:: PROBLEM REQUIREMENTS ::
The lines to copy run from the one containing "Given: Go to the 科创动态 navigation tab" to the last line of the entries; output those lines exactly and only them, without pictures.

** DATA TO USE follows **

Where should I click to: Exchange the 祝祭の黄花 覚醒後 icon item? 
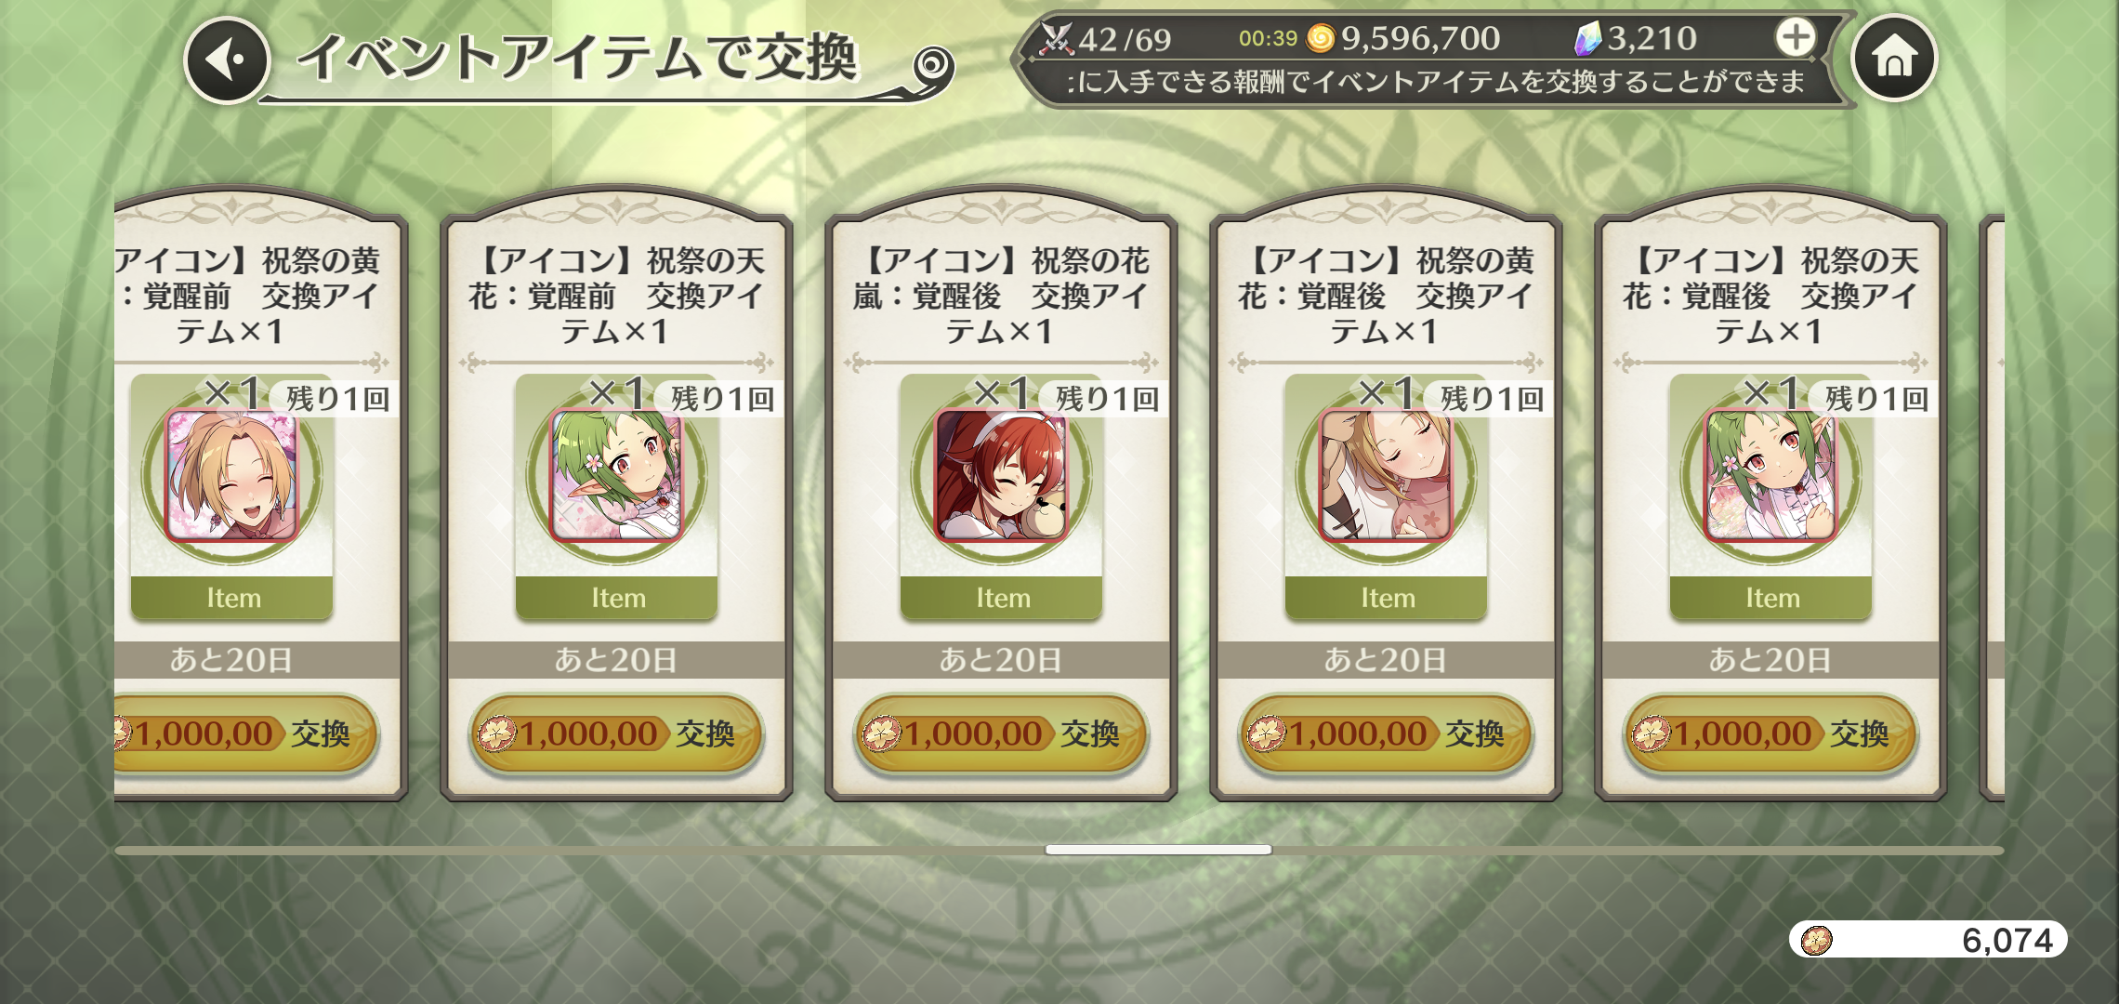(1386, 734)
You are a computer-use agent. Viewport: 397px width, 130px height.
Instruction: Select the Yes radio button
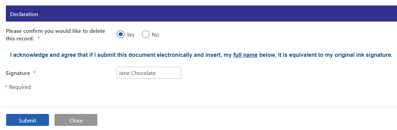[x=121, y=34]
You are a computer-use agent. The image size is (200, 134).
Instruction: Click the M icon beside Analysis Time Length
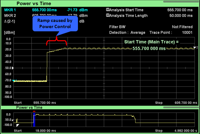point(107,15)
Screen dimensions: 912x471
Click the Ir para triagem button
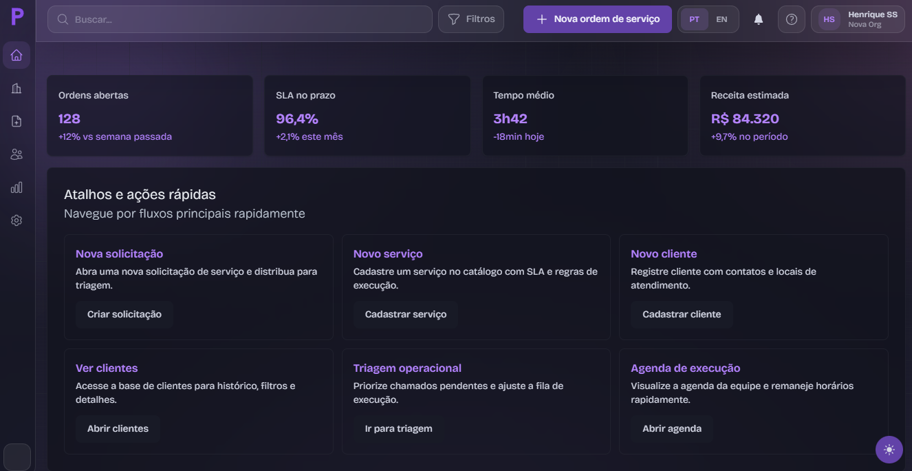pyautogui.click(x=399, y=428)
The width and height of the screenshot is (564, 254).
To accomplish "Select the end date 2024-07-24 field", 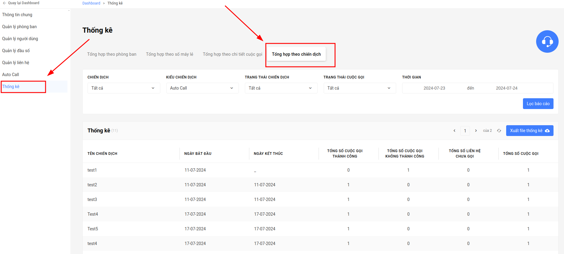I will point(506,88).
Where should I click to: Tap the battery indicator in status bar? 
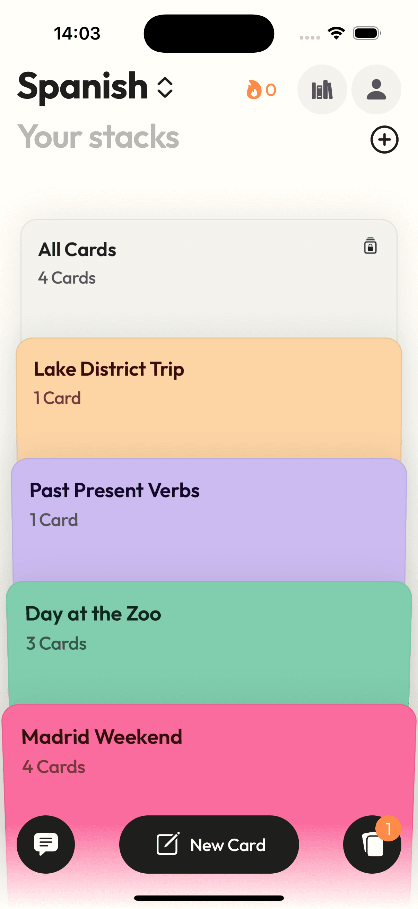367,33
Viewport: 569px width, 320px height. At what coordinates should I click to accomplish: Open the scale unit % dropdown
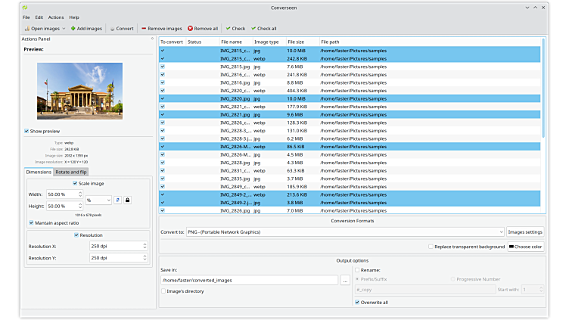(98, 200)
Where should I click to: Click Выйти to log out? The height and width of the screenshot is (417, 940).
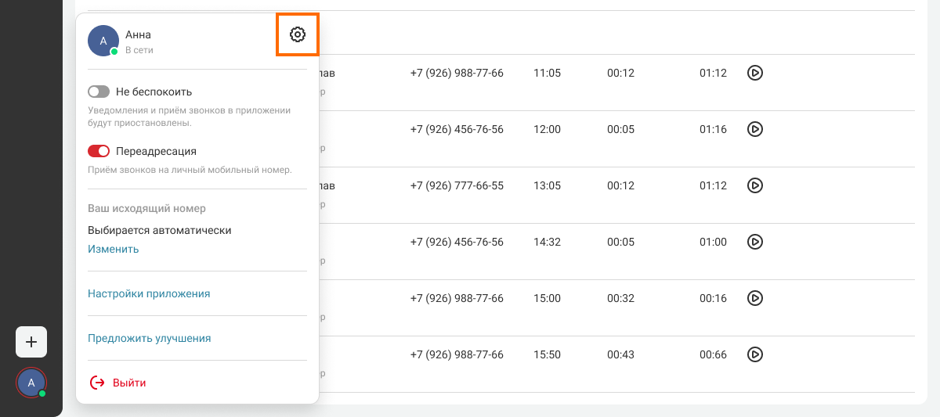coord(129,383)

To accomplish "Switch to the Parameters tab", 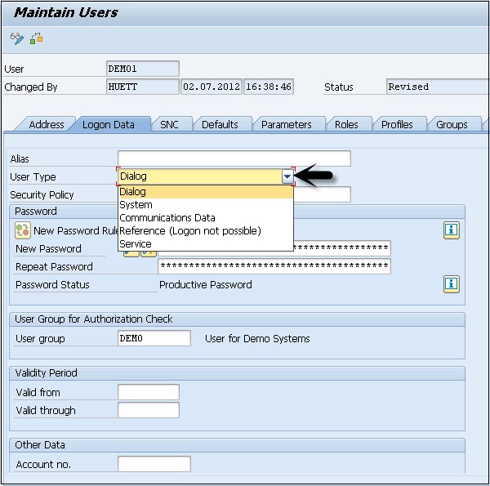I will pyautogui.click(x=286, y=125).
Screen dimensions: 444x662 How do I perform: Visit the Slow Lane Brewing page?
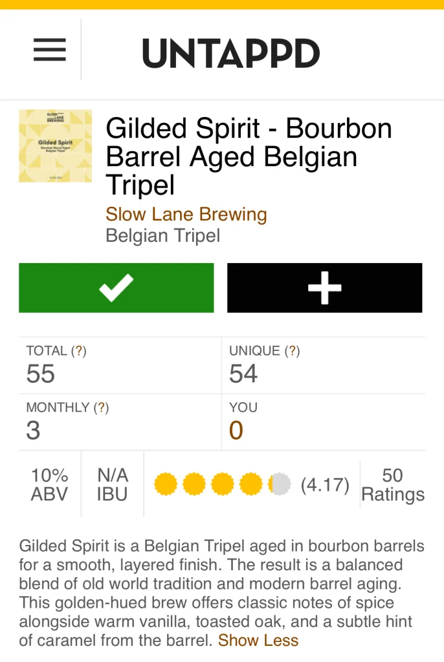(x=186, y=214)
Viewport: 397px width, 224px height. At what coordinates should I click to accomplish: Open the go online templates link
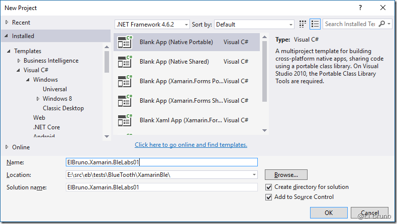coord(191,145)
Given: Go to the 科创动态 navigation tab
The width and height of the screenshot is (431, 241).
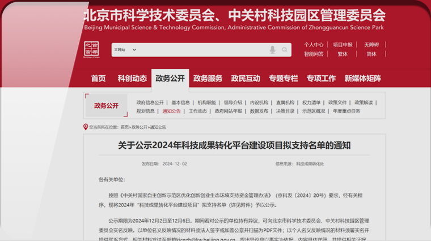Looking at the screenshot, I should click(132, 79).
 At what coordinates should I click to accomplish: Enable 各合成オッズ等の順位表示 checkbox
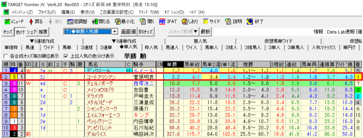pos(6,56)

** End of DATA TO USE **

:: EXERCISE ANSWER ::
Given: Go to the 科创动态 navigation tab
The width and height of the screenshot is (431, 241).
Looking at the screenshot, I should click(132, 79).
 At what coordinates should I click to accomplish: Enable 各合成オッズ等の順位表示 checkbox
pos(6,56)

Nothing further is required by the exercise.